**Instructions for the task**
Could you reproduce every item below verbatim, with nothing changed?

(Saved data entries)
--------

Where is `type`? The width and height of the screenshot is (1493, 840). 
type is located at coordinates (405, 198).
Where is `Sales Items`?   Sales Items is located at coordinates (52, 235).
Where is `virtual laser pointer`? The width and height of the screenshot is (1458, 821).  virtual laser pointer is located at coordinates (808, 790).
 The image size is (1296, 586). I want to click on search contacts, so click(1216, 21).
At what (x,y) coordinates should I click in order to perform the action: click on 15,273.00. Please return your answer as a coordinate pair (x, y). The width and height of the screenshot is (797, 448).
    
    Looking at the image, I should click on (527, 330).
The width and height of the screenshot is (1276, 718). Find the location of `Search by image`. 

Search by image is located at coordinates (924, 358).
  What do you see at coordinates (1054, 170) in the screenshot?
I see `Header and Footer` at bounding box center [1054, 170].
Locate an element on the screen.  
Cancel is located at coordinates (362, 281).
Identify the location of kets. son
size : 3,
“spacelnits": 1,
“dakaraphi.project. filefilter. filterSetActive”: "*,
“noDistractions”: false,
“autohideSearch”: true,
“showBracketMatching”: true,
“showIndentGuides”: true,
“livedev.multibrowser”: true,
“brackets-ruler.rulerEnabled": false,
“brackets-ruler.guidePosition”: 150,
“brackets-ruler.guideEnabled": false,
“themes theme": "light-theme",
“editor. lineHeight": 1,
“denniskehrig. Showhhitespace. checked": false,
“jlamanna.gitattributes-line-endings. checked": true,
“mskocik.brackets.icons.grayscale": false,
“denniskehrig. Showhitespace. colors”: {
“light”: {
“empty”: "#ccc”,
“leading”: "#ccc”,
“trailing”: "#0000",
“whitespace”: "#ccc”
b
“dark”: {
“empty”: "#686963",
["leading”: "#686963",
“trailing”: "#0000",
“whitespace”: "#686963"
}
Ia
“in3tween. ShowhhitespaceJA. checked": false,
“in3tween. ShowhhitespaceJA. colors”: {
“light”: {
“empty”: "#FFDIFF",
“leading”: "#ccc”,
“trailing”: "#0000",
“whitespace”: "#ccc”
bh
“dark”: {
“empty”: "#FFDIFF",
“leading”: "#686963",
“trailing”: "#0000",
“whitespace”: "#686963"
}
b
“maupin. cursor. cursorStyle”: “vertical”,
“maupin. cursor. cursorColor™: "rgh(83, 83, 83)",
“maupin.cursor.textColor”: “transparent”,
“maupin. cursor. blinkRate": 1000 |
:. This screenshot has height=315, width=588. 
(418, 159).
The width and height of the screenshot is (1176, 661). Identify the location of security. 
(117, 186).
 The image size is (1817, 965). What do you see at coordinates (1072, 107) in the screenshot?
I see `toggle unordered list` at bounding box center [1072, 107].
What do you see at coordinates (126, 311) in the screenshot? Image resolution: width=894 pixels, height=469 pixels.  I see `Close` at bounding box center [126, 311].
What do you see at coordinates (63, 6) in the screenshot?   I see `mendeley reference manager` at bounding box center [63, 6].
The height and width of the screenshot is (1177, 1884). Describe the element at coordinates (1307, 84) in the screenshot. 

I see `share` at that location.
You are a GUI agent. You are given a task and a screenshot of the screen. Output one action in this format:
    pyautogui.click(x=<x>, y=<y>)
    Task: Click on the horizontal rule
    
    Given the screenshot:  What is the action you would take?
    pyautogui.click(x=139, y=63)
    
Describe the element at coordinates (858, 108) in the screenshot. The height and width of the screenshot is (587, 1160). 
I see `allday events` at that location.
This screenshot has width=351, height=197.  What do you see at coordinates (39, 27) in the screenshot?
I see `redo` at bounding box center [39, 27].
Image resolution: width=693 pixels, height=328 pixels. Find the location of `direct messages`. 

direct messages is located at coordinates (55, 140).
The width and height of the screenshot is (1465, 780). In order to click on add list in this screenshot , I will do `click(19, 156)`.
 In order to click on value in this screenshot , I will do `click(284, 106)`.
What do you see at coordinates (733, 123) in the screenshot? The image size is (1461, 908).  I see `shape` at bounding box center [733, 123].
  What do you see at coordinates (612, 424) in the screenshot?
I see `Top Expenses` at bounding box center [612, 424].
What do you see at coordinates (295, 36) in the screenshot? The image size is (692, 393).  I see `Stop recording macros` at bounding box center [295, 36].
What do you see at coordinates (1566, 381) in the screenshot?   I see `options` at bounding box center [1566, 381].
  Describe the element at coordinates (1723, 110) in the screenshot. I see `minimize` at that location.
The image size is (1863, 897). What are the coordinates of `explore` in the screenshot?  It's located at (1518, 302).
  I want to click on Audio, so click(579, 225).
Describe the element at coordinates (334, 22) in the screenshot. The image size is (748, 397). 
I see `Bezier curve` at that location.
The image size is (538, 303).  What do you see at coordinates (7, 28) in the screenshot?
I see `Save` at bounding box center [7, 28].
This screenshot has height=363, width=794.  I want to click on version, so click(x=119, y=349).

--------

**Result of the exercise**
Where is `type`? The width and height of the screenshot is (1493, 840). 
type is located at coordinates (405, 198).
Where is `Sales Items`?   Sales Items is located at coordinates (52, 235).
Where is `virtual laser pointer`? The width and height of the screenshot is (1458, 821).  virtual laser pointer is located at coordinates (808, 790).
 The image size is (1296, 586). I want to click on search contacts, so click(1216, 21).
At what (x,y) coordinates should I click in order to perform the action: click on 15,273.00. Please return your answer as a coordinate pair (x, y). The width and height of the screenshot is (797, 448).
    
    Looking at the image, I should click on (527, 330).
The width and height of the screenshot is (1276, 718). Find the location of `Search by image`. 

Search by image is located at coordinates (924, 358).
  What do you see at coordinates (1054, 170) in the screenshot?
I see `Header and Footer` at bounding box center [1054, 170].
Locate an element on the screen.  
Cancel is located at coordinates (362, 281).
Identify the location of kets. son
size : 3,
“spacelnits": 1,
“dakaraphi.project. filefilter. filterSetActive”: "*,
“noDistractions”: false,
“autohideSearch”: true,
“showBracketMatching”: true,
“showIndentGuides”: true,
“livedev.multibrowser”: true,
“brackets-ruler.rulerEnabled": false,
“brackets-ruler.guidePosition”: 150,
“brackets-ruler.guideEnabled": false,
“themes theme": "light-theme",
“editor. lineHeight": 1,
“denniskehrig. Showhhitespace. checked": false,
“jlamanna.gitattributes-line-endings. checked": true,
“mskocik.brackets.icons.grayscale": false,
“denniskehrig. Showhitespace. colors”: {
“light”: {
“empty”: "#ccc”,
“leading”: "#ccc”,
“trailing”: "#0000",
“whitespace”: "#ccc”
b
“dark”: {
“empty”: "#686963",
["leading”: "#686963",
“trailing”: "#0000",
“whitespace”: "#686963"
}
Ia
“in3tween. ShowhhitespaceJA. checked": false,
“in3tween. ShowhhitespaceJA. colors”: {
“light”: {
“empty”: "#FFDIFF",
“leading”: "#ccc”,
“trailing”: "#0000",
“whitespace”: "#ccc”
bh
“dark”: {
“empty”: "#FFDIFF",
“leading”: "#686963",
“trailing”: "#0000",
“whitespace”: "#686963"
}
b
“maupin. cursor. cursorStyle”: “vertical”,
“maupin. cursor. cursorColor™: "rgh(83, 83, 83)",
“maupin.cursor.textColor”: “transparent”,
“maupin. cursor. blinkRate": 1000 |
:. This screenshot has height=315, width=588. 
(418, 159).
The width and height of the screenshot is (1176, 661). Identify the location of security. 
(117, 186).
 The image size is (1817, 965). What do you see at coordinates (1072, 107) in the screenshot?
I see `toggle unordered list` at bounding box center [1072, 107].
What do you see at coordinates (126, 311) in the screenshot? Image resolution: width=894 pixels, height=469 pixels.  I see `Close` at bounding box center [126, 311].
What do you see at coordinates (63, 6) in the screenshot?   I see `mendeley reference manager` at bounding box center [63, 6].
The height and width of the screenshot is (1177, 1884). Describe the element at coordinates (1307, 84) in the screenshot. 

I see `share` at that location.
You are a GUI agent. You are given a task and a screenshot of the screen. Output one action in this format:
    pyautogui.click(x=<x>, y=<y>)
    Task: Click on the horizontal rule
    
    Given the screenshot:  What is the action you would take?
    pyautogui.click(x=139, y=63)
    
Describe the element at coordinates (858, 108) in the screenshot. The height and width of the screenshot is (587, 1160). 
I see `allday events` at that location.
This screenshot has width=351, height=197.  What do you see at coordinates (39, 27) in the screenshot?
I see `redo` at bounding box center [39, 27].
Image resolution: width=693 pixels, height=328 pixels. Find the location of `direct messages`. 

direct messages is located at coordinates (55, 140).
The width and height of the screenshot is (1465, 780). In order to click on add list in this screenshot , I will do `click(19, 156)`.
 In order to click on value in this screenshot , I will do `click(284, 106)`.
What do you see at coordinates (733, 123) in the screenshot? The image size is (1461, 908).  I see `shape` at bounding box center [733, 123].
  What do you see at coordinates (612, 424) in the screenshot?
I see `Top Expenses` at bounding box center [612, 424].
What do you see at coordinates (295, 36) in the screenshot? The image size is (692, 393).  I see `Stop recording macros` at bounding box center [295, 36].
What do you see at coordinates (1566, 381) in the screenshot?   I see `options` at bounding box center [1566, 381].
  Describe the element at coordinates (1723, 110) in the screenshot. I see `minimize` at that location.
The image size is (1863, 897). What are the coordinates of `explore` in the screenshot?  It's located at (1518, 302).
  I want to click on Audio, so click(579, 225).
Describe the element at coordinates (334, 22) in the screenshot. The image size is (748, 397). 
I see `Bezier curve` at that location.
The image size is (538, 303).  What do you see at coordinates (7, 28) in the screenshot?
I see `Save` at bounding box center [7, 28].
This screenshot has height=363, width=794.  I want to click on version, so click(x=119, y=349).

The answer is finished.